Enable and support your marketing-to-sales handoff to be more strategic and complement your customer journey — in four key steps.

6 min read
How to Make Your Inside Sales Team a Strategic Bridge Between Sales and Marketing

A well-orchestrated demand marketing program is a beautiful thing. Lead flow is consistent and predictable. Marketing interactions align to the customer journey. Marketing investments are optimized to produce the most lift, technology is fully leveraged to enable the whole process, and your Inside Sales team is a strategic bridge between sales and marketing.

What could go wrong?

As always people are key to any transformation process, and of particular importance are the people who serve as a connection between marketing and sales in the demand process: Inside Sales. These critical ‘first responders’ need an intentional and thoughtful approach to advancing the buyer journey.

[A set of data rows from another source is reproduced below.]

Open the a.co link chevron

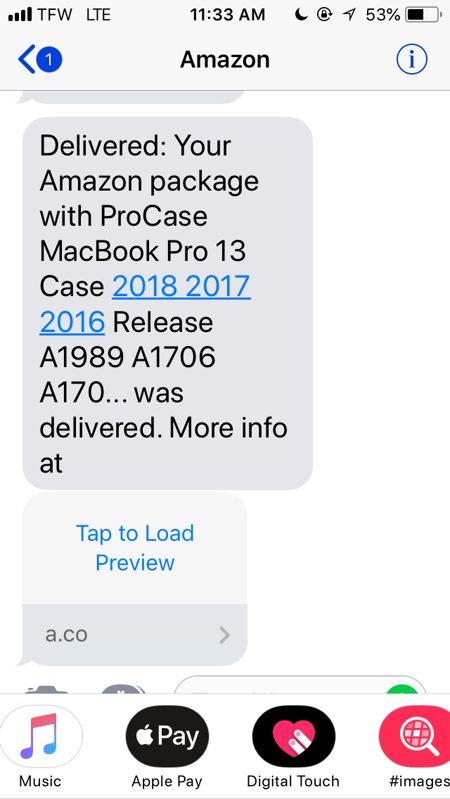click(224, 635)
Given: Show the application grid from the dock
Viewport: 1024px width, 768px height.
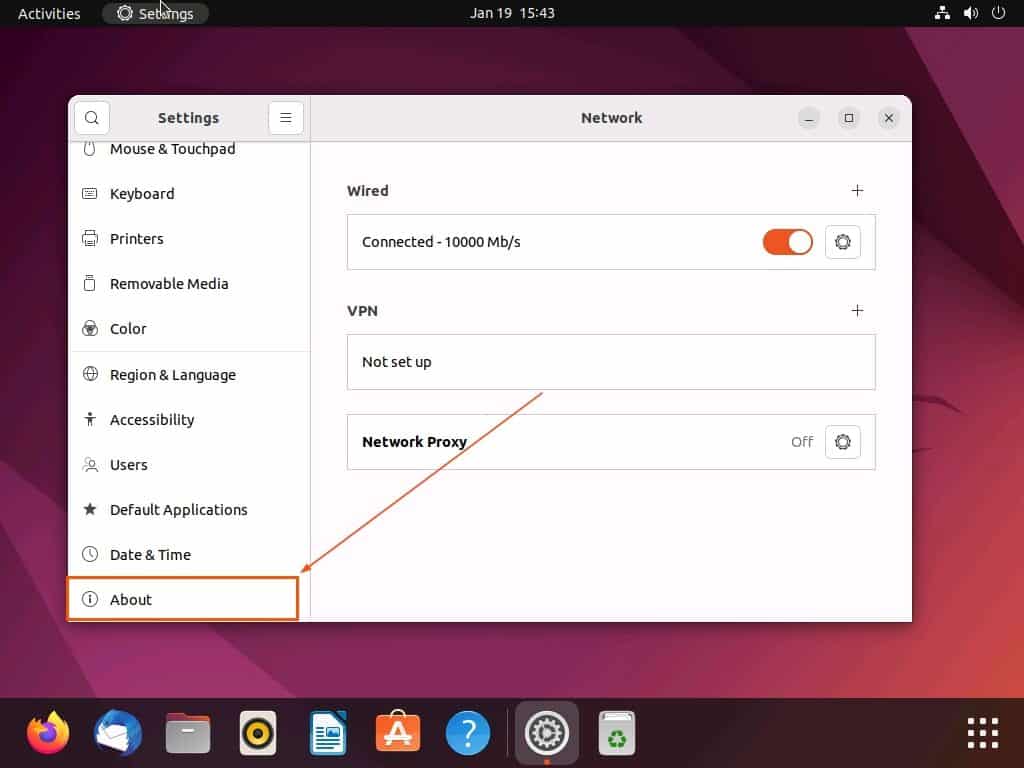Looking at the screenshot, I should point(981,732).
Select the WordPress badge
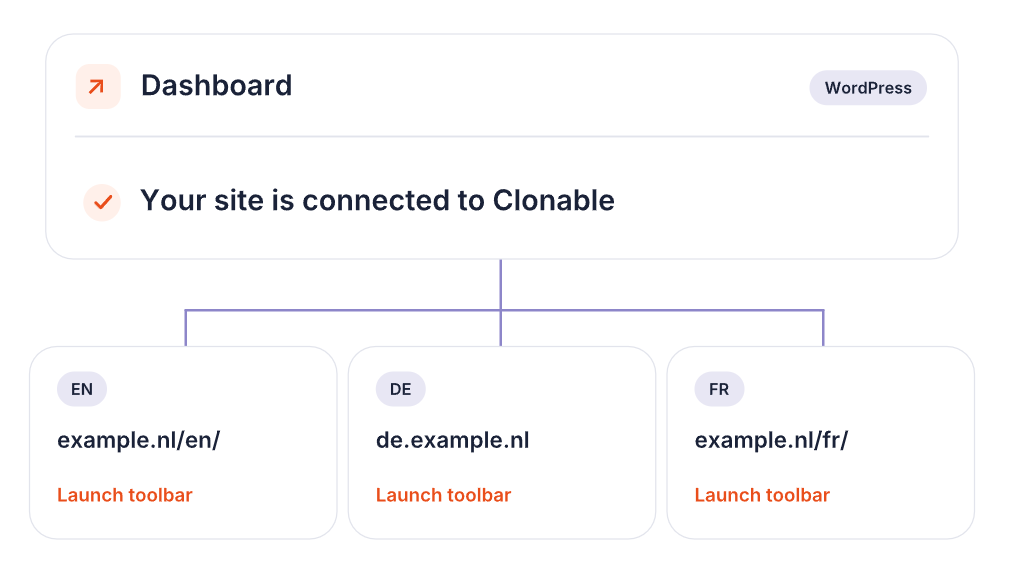This screenshot has width=1012, height=587. pos(868,88)
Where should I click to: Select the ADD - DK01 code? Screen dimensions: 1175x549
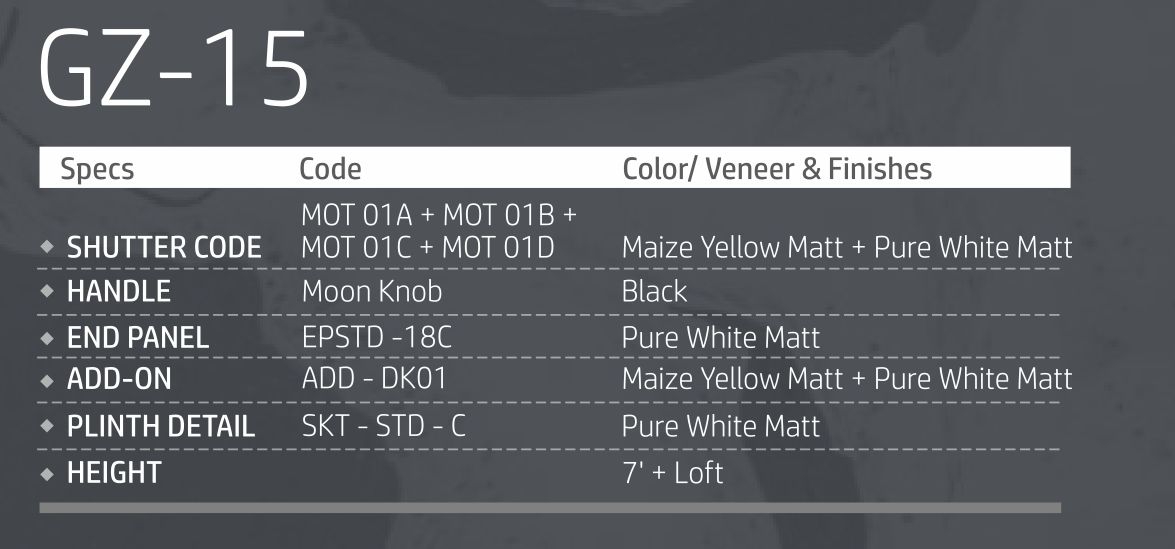(375, 380)
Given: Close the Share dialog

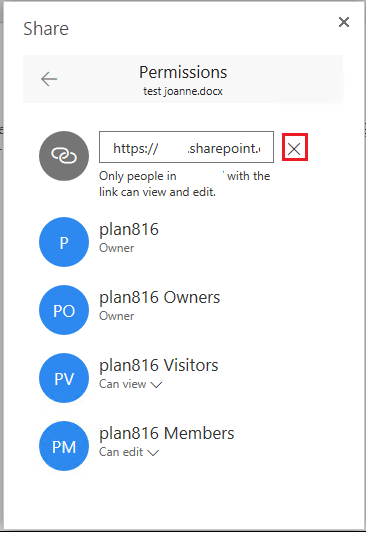Looking at the screenshot, I should (x=344, y=22).
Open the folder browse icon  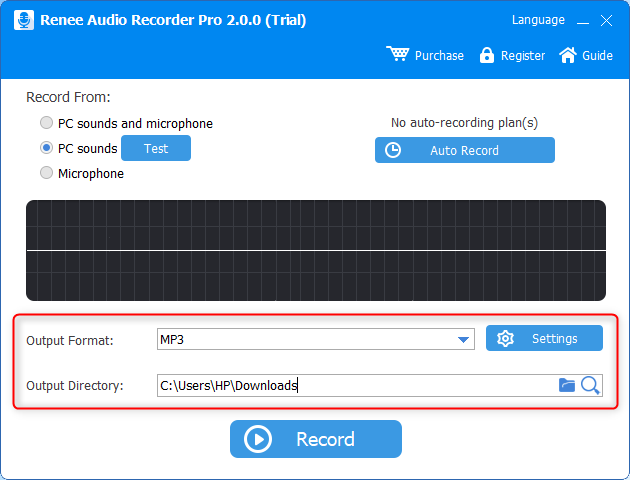567,385
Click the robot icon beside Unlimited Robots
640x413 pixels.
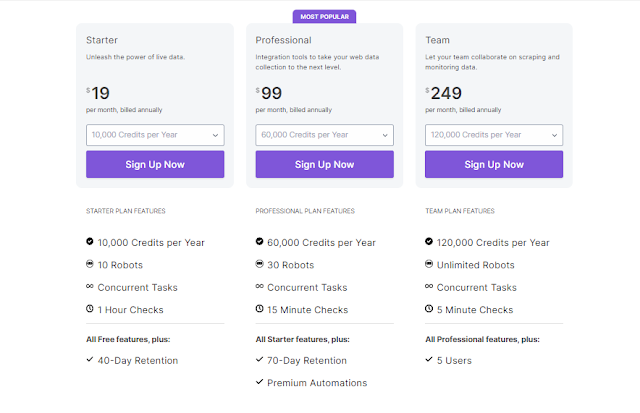pos(429,265)

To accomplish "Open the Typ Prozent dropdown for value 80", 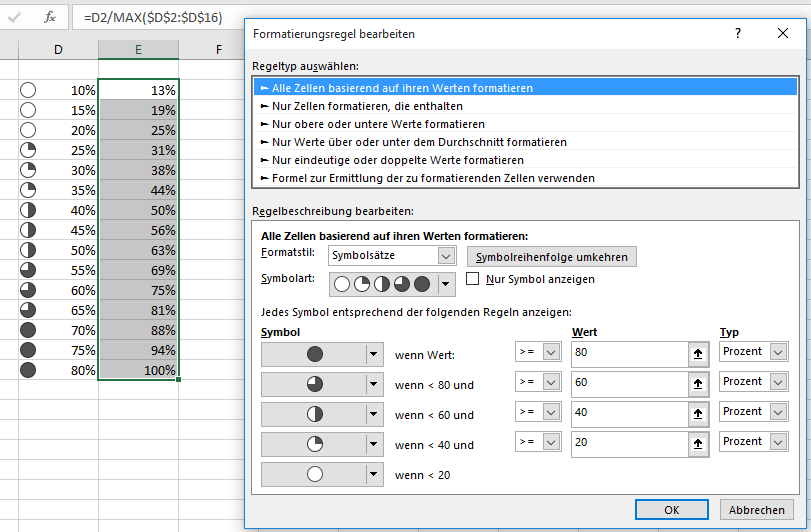I will click(x=778, y=352).
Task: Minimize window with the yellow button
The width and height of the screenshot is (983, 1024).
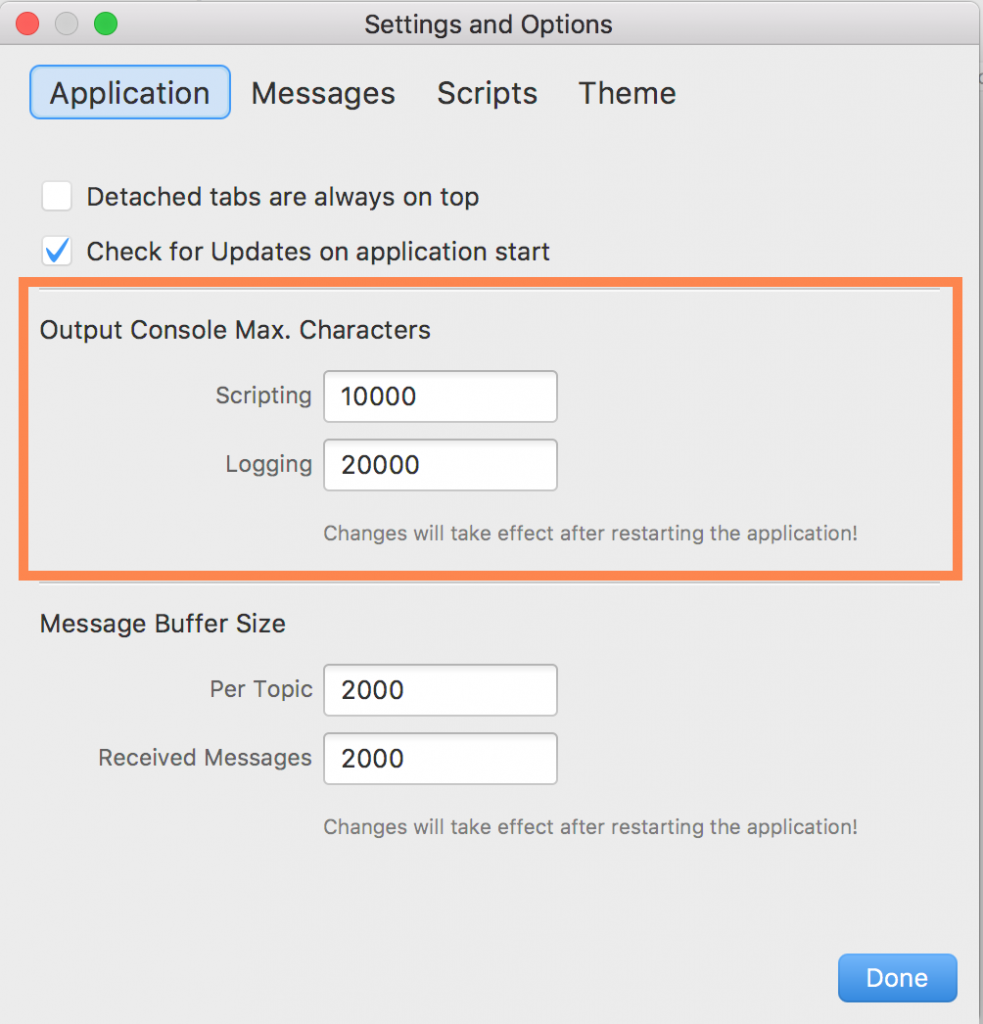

The hand-off from marketing to sales can be smooth and seamless, or it can seem ‘thrown over the fence’ or, worst case, it can become a black hole for your hard-won qualified leads. The approach to enable and support this critical function to be more strategic and complement your customer experience can be achieved in four key steps.

1. Align Teams to Common Definitions and Responsibilities

It may come as no surprise to most that sales and marketing alignment is one of the most oft-cited issues with demand marketing. While it’s true with most things that acknowledging the problem is the first step, it won’t get you far without action. There are two must-have components to building alignment when it comes to transforming demand marketing.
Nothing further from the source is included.